Abstract: Characterizing the Subcellular Localization of Mutant TRa1 (Ala382ProfsX7)

Wild-type GFP-TR1

Thyroid hormone (TH) is received by thyroid hormone receptors (TRs), resulting in ligand-dependent interactions with TH-target genes. There are multiple forms of TRs which are expressed in different tissues; the TRa1 subtype is found predominantly in the central nervous system, bone, the gastrointestinal tract, and cardiac/skeletal muscle (Moran et al., 2013). Ala382ProfsX7 is a novel heterozygous mutation found in TRa1, implicated in Resistance to Thyroid Hormone Syndrome (RTH).

As a critical step in regulating gene expression, TRa1 shuttles between the nucleus and cytoplasm (Bunn et al., 2001). The Ala382ProfsX7 mutation deletes the second nuclear export domain in TRa1 (Mavinakere, Powers, Subramanian, Roggero, & Allison, 2012).

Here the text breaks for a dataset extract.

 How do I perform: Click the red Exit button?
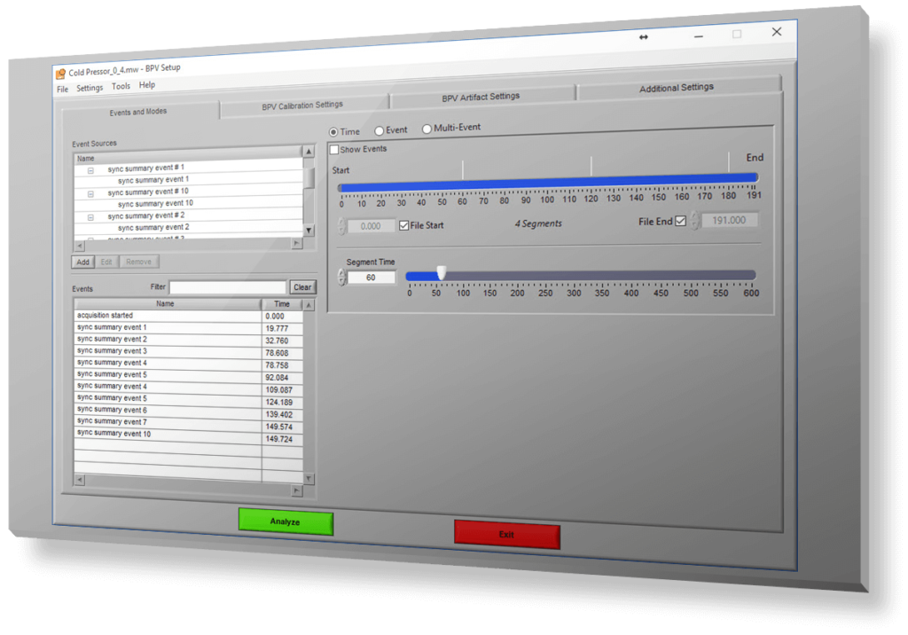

This potential disruption of standard TRa1 shuttling may contribute to the phenotype of RTH. Characterizing the subcellular localization of Ala382ProfsX7 expands upon the knowledge of RTH pathology and may offer targets for future treatment.

Using a liposome-based protocol, I will introduce DNA into cells via expression plasmids for wild-type GFP-TRa1 and mutant mCherry-Ala382ProfsX7. The cell cultures will be stained for visibility, fixed to slides, and viewed under an epifluorescent microscope. I will rank the relative intensity of fluorescence between the nucleus and cytoplasm and to generate a nuclear-to-cytoplasmic ratio of fluorescence which will indicate the relative TR localization for each treatment. These results will be analyzed to determine whether the expression of Ala382ProfX7 or its coexpression with wild-type TRa1 has a statistically significant effect on the localization of thyroid hormone receptor. If there is no difference in the nuclear-to-cytoplasmic ratio of localization, I will use heterokaryon shuttling assays and fluorescence recovery after photobleaching (FRAP) to analyze the ability of the mutant to be exported.